Resmin Ötesinde: Diğer Sanat Medyalarında Soyutlama

Resmin Ötesinde: Diğer Sanat Medyalarında Soyutlama

Olimpia Gaia Martinelli | 13 Ağu 2024 10 dakika okundu 1 yorum
 

Soyut sanat, geleneksel figüratif sanattan ayrılan bir sanatsal akımdır ve nesnel olmayan, tanınabilir olmayan bir gerçeği temsil eder. Amacım, bahsedilen dilin daha geleneksel resmin dışında nasıl kendini ifade ettiğini açıklamak ve göstermek...

ÇATLAK MAVİ II (2018) Heykeli Pin Vega

Soyut sanat, geleneksel figüratif sanattan farklılaşan, nesnel olmayan ve tanınmaz bir gerçekliği temsil eden bir sanat akımıdır. Figüratiflik, görünür verilerin sadık temsiline odaklanırken, soyut sanat, doğrudan dış dünyayı taklit etmeyen formlar, renkler ve çizgiler aracılığıyla duyguları, fikirleri ve kavramları ifade etmeyi amaçlar.

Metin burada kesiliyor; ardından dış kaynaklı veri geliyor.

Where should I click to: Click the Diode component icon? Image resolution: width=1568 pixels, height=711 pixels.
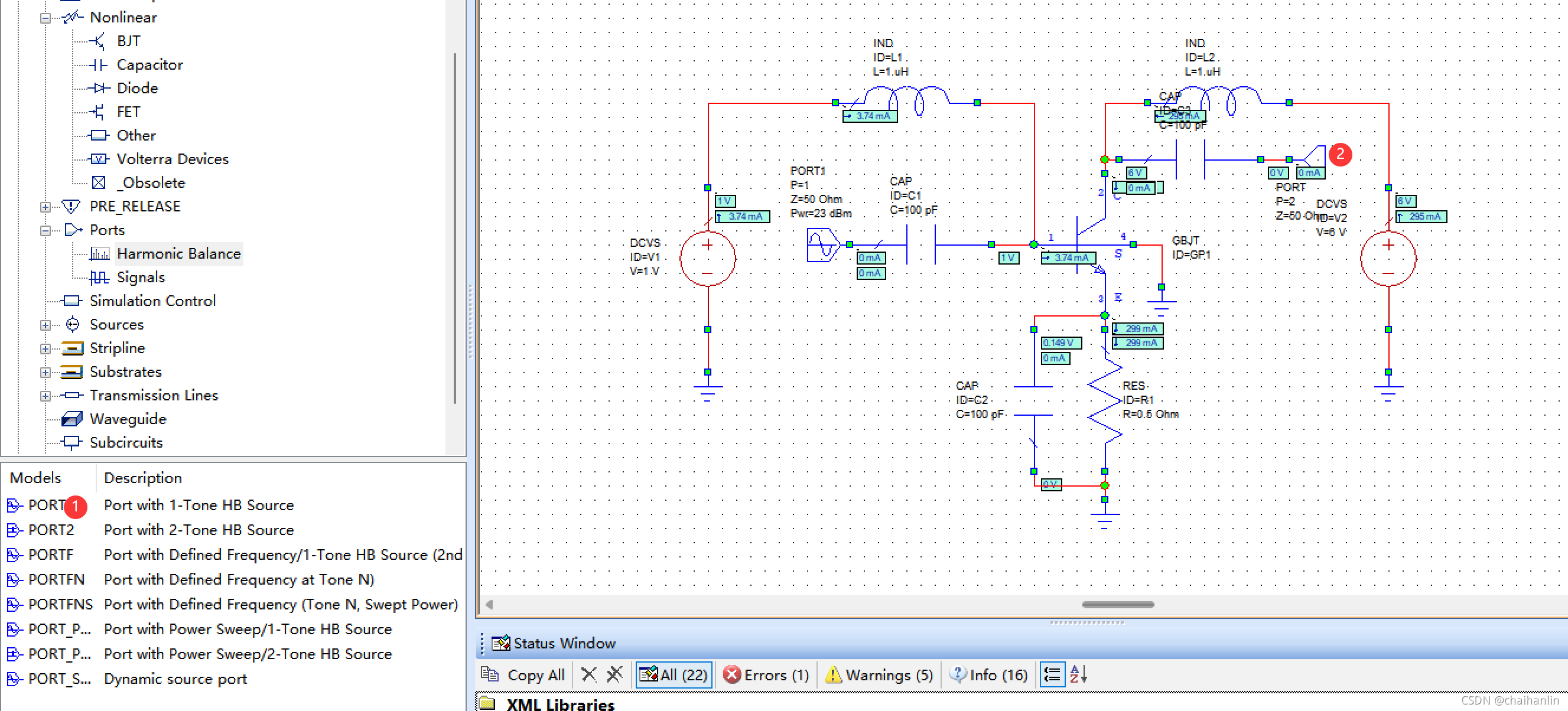[x=98, y=88]
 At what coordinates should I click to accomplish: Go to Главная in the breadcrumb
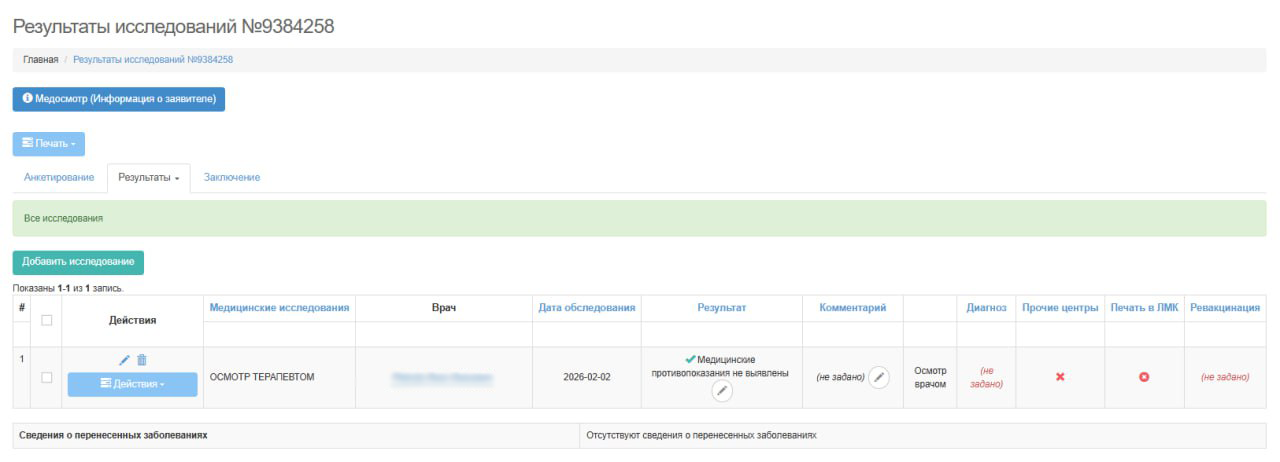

Bu farklılık, soyut sanatın tam olarak anlaşılması ve takdir edilmesi için genellikle bir miktar açıklama gerektirdiği anlamına gelir.

Soyut sanat, 20. yüzyılın başlarında dönemin kültürel ve toplumsal dönüşümlerine tepki olarak resim bağlamında ortaya çıktı. Soyut sanatın öncüleri arasında Wassily Kandinsky, Kazimir Malevich ve Piet Mondrian gibi ustalar yer alır. Özellikle Kandinsky, sanatın salt görsel temsilin ötesine geçip sanatçının iç dünyasını ve insan ruhunu keşfetmesi gerektiğine inanıyordu. 1911 tarihli "Sanatta Maneviyat Üzerine" adlı makalesi, soyut sanatı teorileştirmeye yönelik ilk girişimlerden birini temsil ediyor.

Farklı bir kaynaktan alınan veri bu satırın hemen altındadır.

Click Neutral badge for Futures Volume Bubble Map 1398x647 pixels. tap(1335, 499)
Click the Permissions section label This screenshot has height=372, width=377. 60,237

Daha sonra, soyut sanat, Maleviç'in Süprematizmi ve Mondrian'ın Neoplastisizm'i gibi her biri biçim ve renge özgün yaklaşımıyla çeşitli stil ve hareketlere hızla dönüştü. Bu vizyonlar, gerçekliğin özünü saf geometrik biçimlere ve birincil renklere damıtmayı, hem tefekkürlü hem de devrimci eserler yaratmayı amaçlıyordu.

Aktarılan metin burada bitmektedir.